VERIFICA LA COMPRENSIONE:
A. Elenca tutte le località geografiche (città, quartieri) nominate nell'articolo su Frank Calì riportato più sotto.
B. Per favore, trascrivi dall'articolo su Frank Calì il passo che si apre con le parole contenenti "La mafia americana" e si chiude con "ferito a morte.".
C. Riassumi in forma più breve il paragrafo dell'articolo su Frank Calì che comincia con "Calì è stato crivellato di colpi", mantenendone i fatti principali.

DOCUMENTO DI ORIGINE:
────────────────────

14 Marzo 2019 - 10:22 Sara Menafra
L'omicidio in pieno stile mafioso è avvenuto questa notte a Staten Island: 6 colpi di pistola e il killer che prima di fuggire passa con l'auto sul corpo del moribondo

La mafia americana come la immaginiamo nei film e come – in parte – è davvero. La notte del 13 marzo, con un agguato chirurgico che ha colto l’Fbi di sorpresa è stato ucciso il boss della mafia di New York Francesco “Frank” Calì, 53enne considerato il rappresentante di maggiore spessore della famiglia siciliana dei Gambino. Per capirci, gli ultimi e più potenti eredi dei “don” siculo americani.

Calì è stato crivellato di colpi davanti a casa sua, a Staten Island. E’ morto in serata, a causa delle ferite riportate. I testimoni hanno raccontato di aver visto un uomo che l’ha aspettato di fronte casa, attorno alle 9 di sera e gli ha sparato sei colpi di pistola. Poi, il killer è salito su un auto blu ed è scappato passando sopra al corpo di Calì già ferito a morte.

Il boss

Ammazzato a New York il boss Frank Calì. Era lui a mediare il ritorno dei

Frank Calì

I media americani ora sottolineano che l’omicidio di Calì rompe una pax mafiosa che dura dal 1985: sono 35 anni che non viene ammazzato un boss per strada. Il dato è vero, ma Calì è un personaggio molto più vicino alla mafia di oggi di quanto si immagini.

Francesco Paolo Augusto Calì, che amici e sottoposti chiamavano Frank Calì o FrankieBoy, fino al 2008 era l’ambasciatore di Cosa nostra americana a Palermo, in un rapporto transoceanico che, come ha raccontato anche l’ultima relazione semestrale della Dna al parlamento italiano non si è mai interrotto (anzi, secondo quei dati ora è persino in crescita).

────────────────────

MATERIALE ESTRATTO:
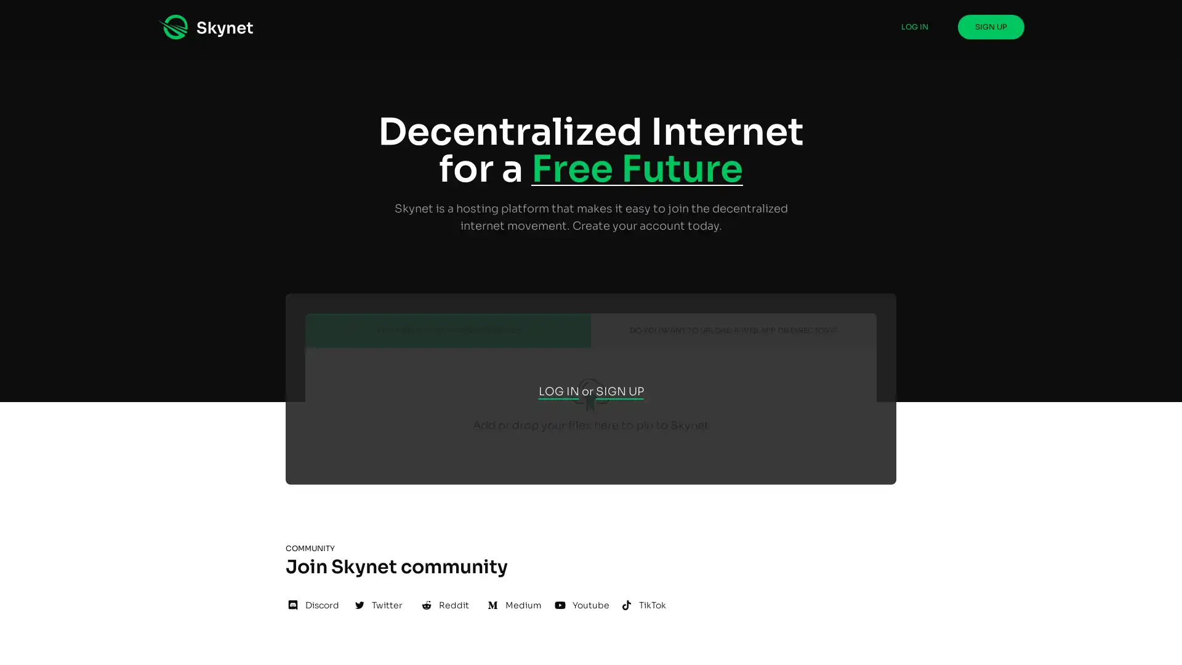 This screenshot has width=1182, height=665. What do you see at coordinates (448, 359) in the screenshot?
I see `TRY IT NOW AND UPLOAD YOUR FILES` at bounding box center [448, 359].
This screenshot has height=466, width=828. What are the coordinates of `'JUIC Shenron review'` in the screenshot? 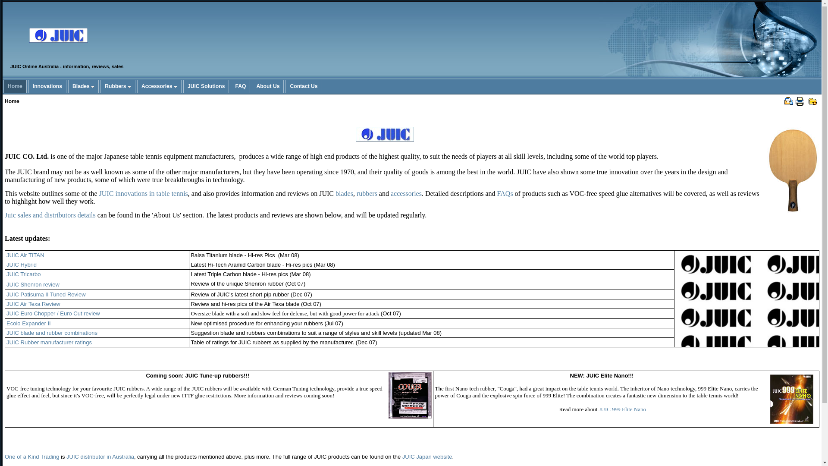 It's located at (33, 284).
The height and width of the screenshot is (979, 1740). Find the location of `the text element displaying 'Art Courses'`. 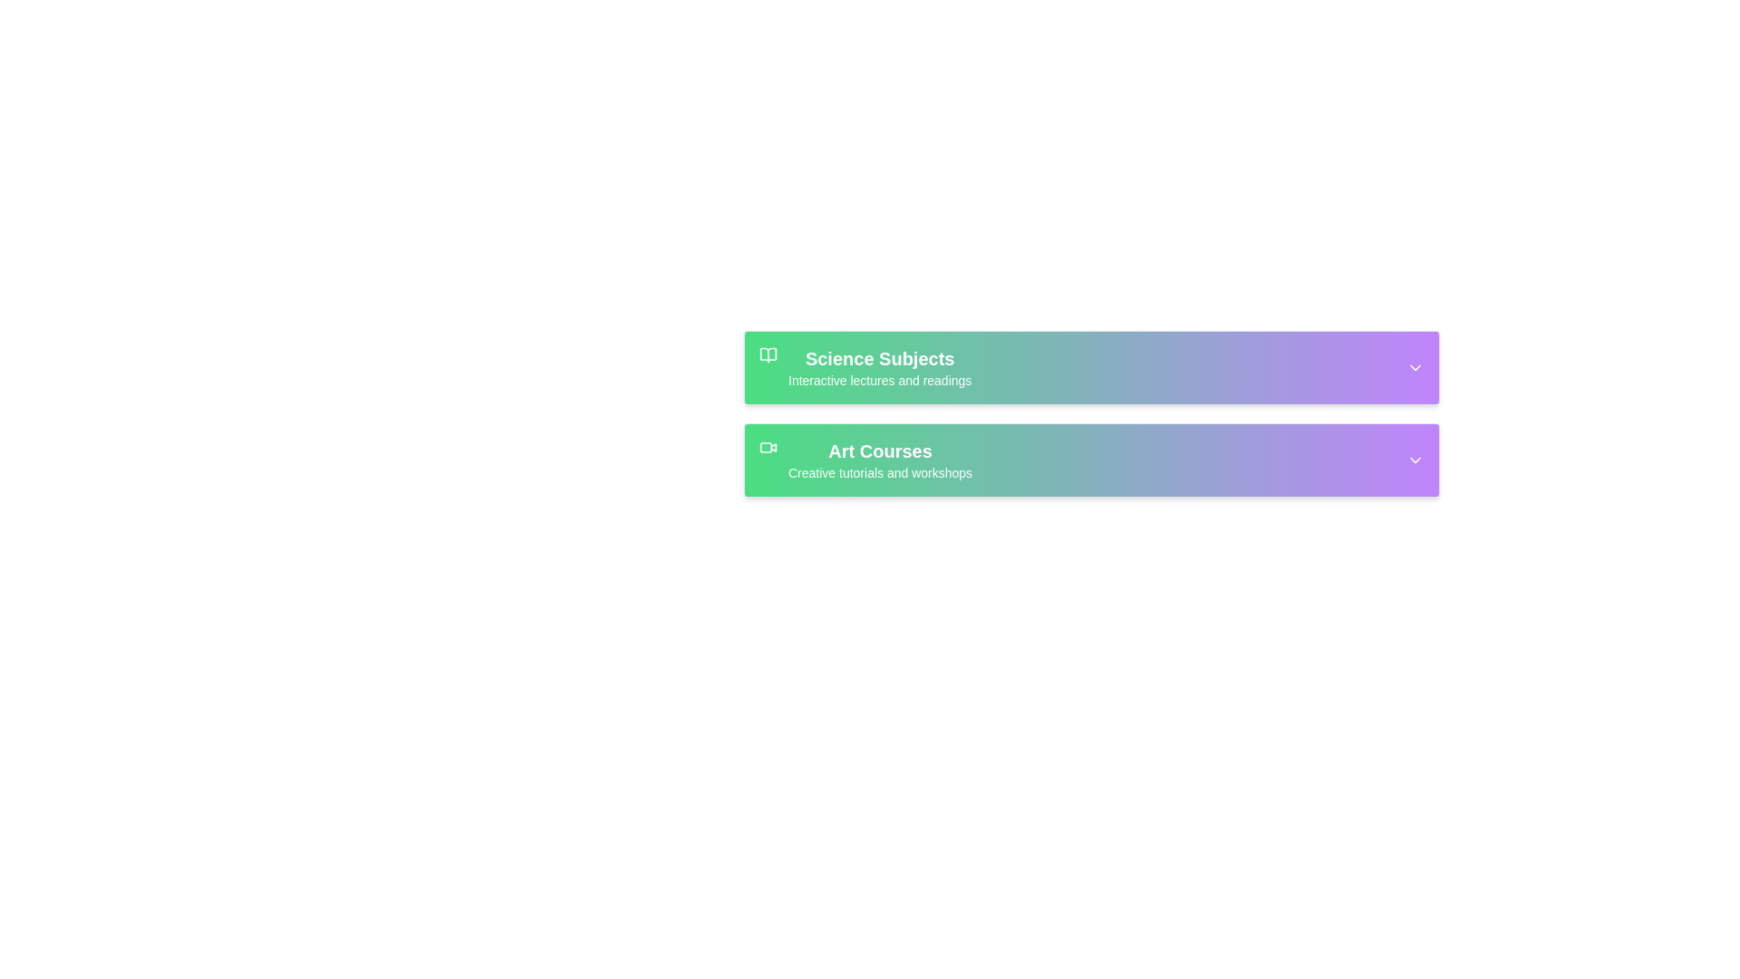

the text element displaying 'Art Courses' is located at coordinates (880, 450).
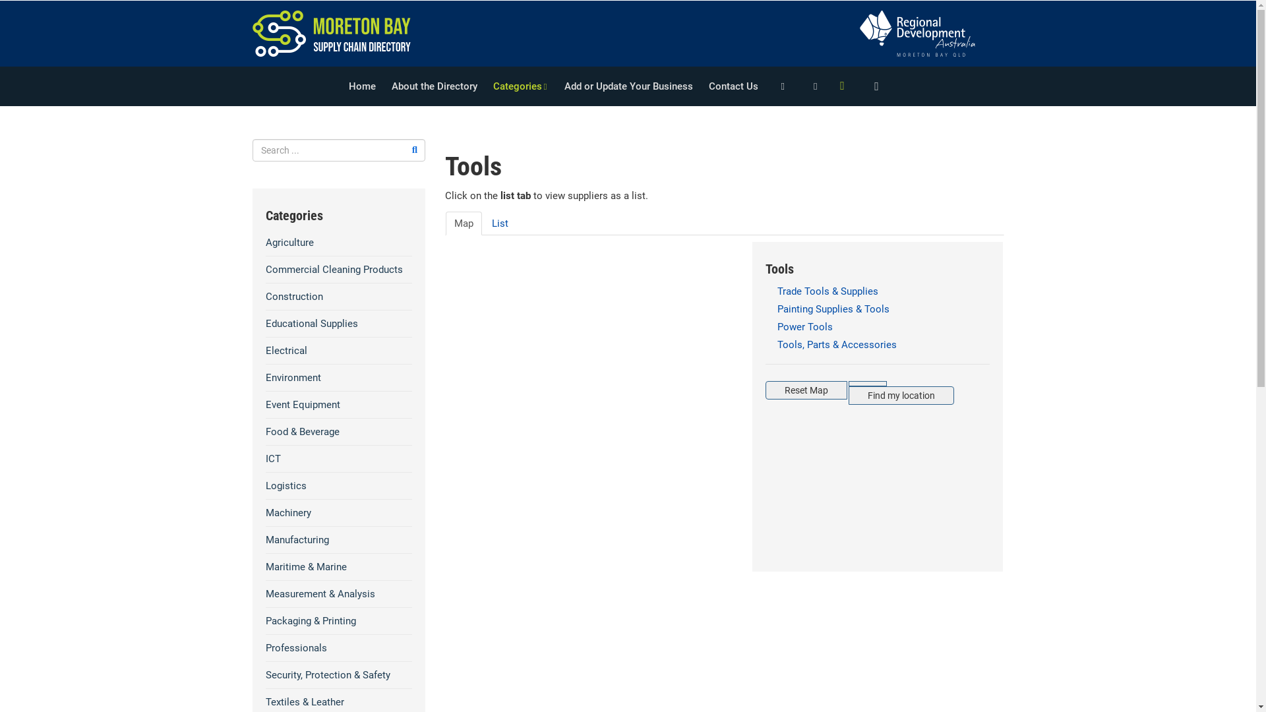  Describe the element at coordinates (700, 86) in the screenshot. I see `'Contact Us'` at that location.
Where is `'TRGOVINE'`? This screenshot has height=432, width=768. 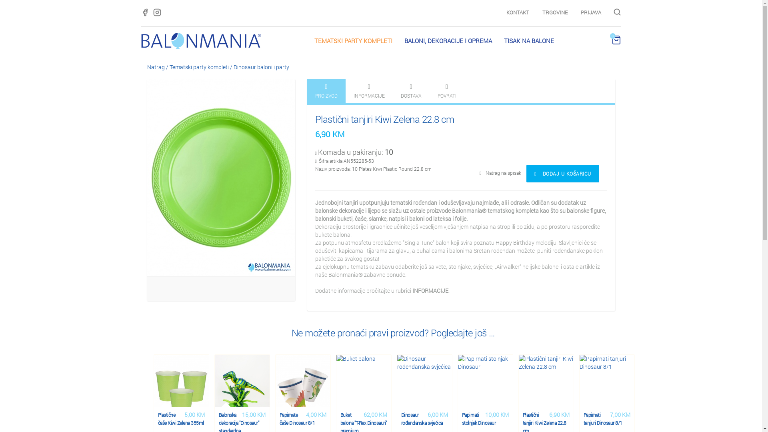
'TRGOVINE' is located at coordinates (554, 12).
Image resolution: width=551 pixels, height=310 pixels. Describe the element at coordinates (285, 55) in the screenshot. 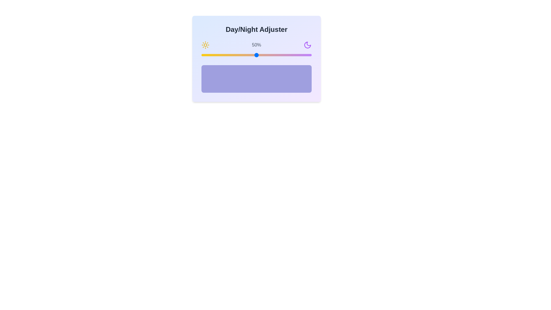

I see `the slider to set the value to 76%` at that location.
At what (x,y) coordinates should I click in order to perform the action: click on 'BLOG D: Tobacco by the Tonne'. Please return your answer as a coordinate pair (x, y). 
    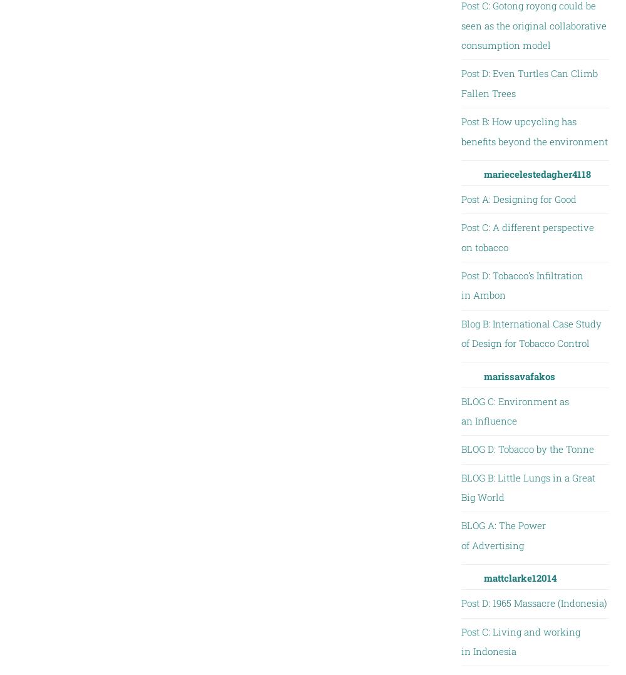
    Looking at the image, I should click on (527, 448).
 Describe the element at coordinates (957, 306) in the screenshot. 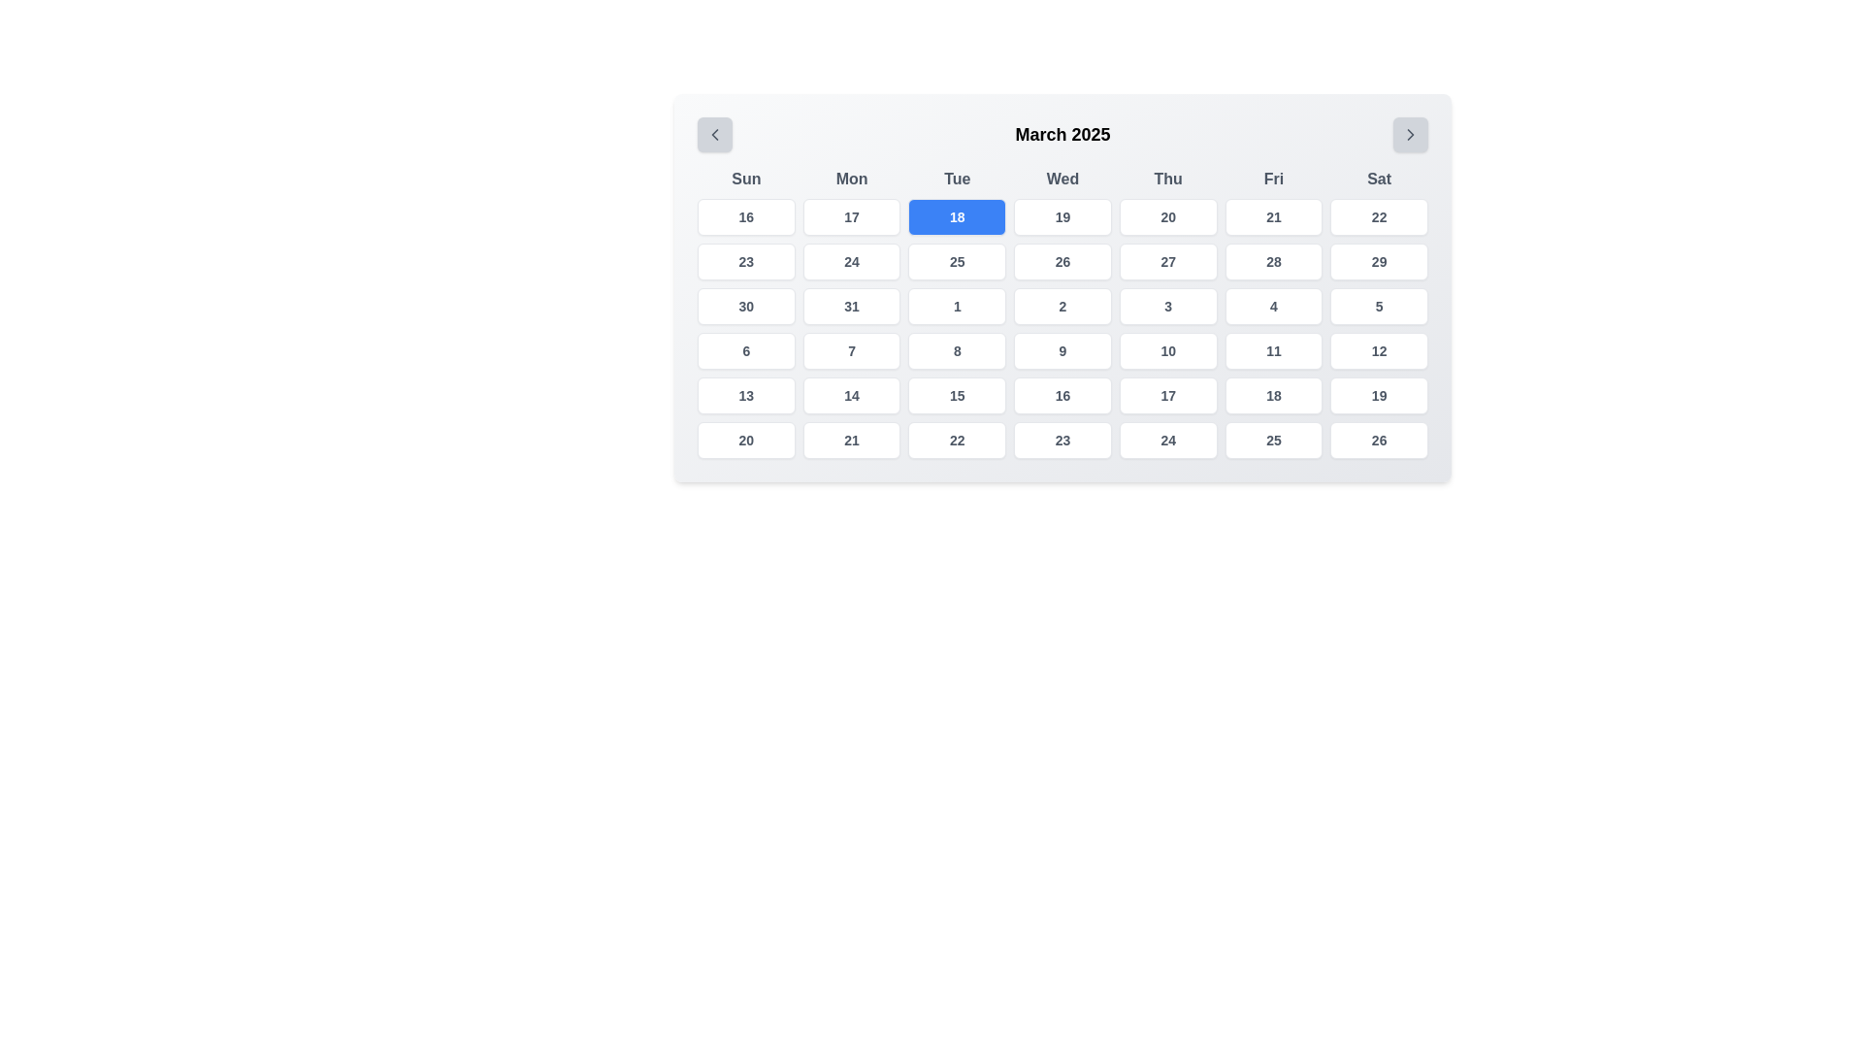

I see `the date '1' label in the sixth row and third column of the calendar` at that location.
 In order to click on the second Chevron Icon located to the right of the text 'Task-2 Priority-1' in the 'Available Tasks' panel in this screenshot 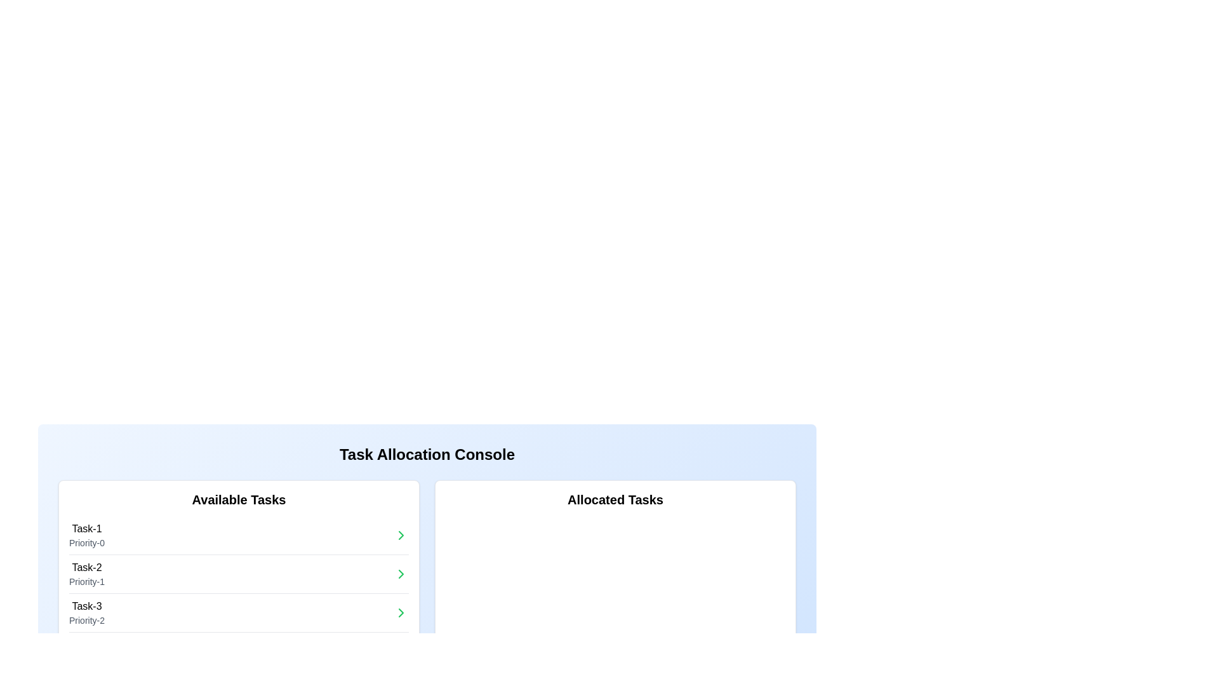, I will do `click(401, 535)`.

────────────────────

ELENCO DELLE RISPOSTE:
A. Staten Island, New York, Palermo

B.
La mafia americana come la immaginiamo nei film e come – in parte – è davvero. La notte del 13 marzo, con un agguato chirurgico che ha colto l’Fbi di sorpresa è stato ucciso il boss della mafia di New York Francesco “Frank” Calì, 53enne considerato il rappresentante di maggiore spessore della famiglia siciliana dei Gambino. Per capirci, gli ultimi e più potenti eredi dei “don” siculo americani.

Calì è stato crivellato di colpi davanti a casa sua, a Staten Island. E’ morto in serata, a causa delle ferite riportate. I testimoni hanno raccontato di aver visto un uomo che l’ha aspettato di fronte casa, attorno alle 9 di sera e gli ha sparato sei colpi di pistola. Poi, il killer è salito su un auto blu ed è scappato passando sopra al corpo di Calì già ferito a morte.

C. Verso le 9 di sera, davanti a casa sua a Staten Island, un uomo che lo aspettava ha sparato a Calì sei colpi di pistola. Il killer è fuggito su un'auto blu, passando sopra il corpo di Calì, che è morto in serata per le ferite.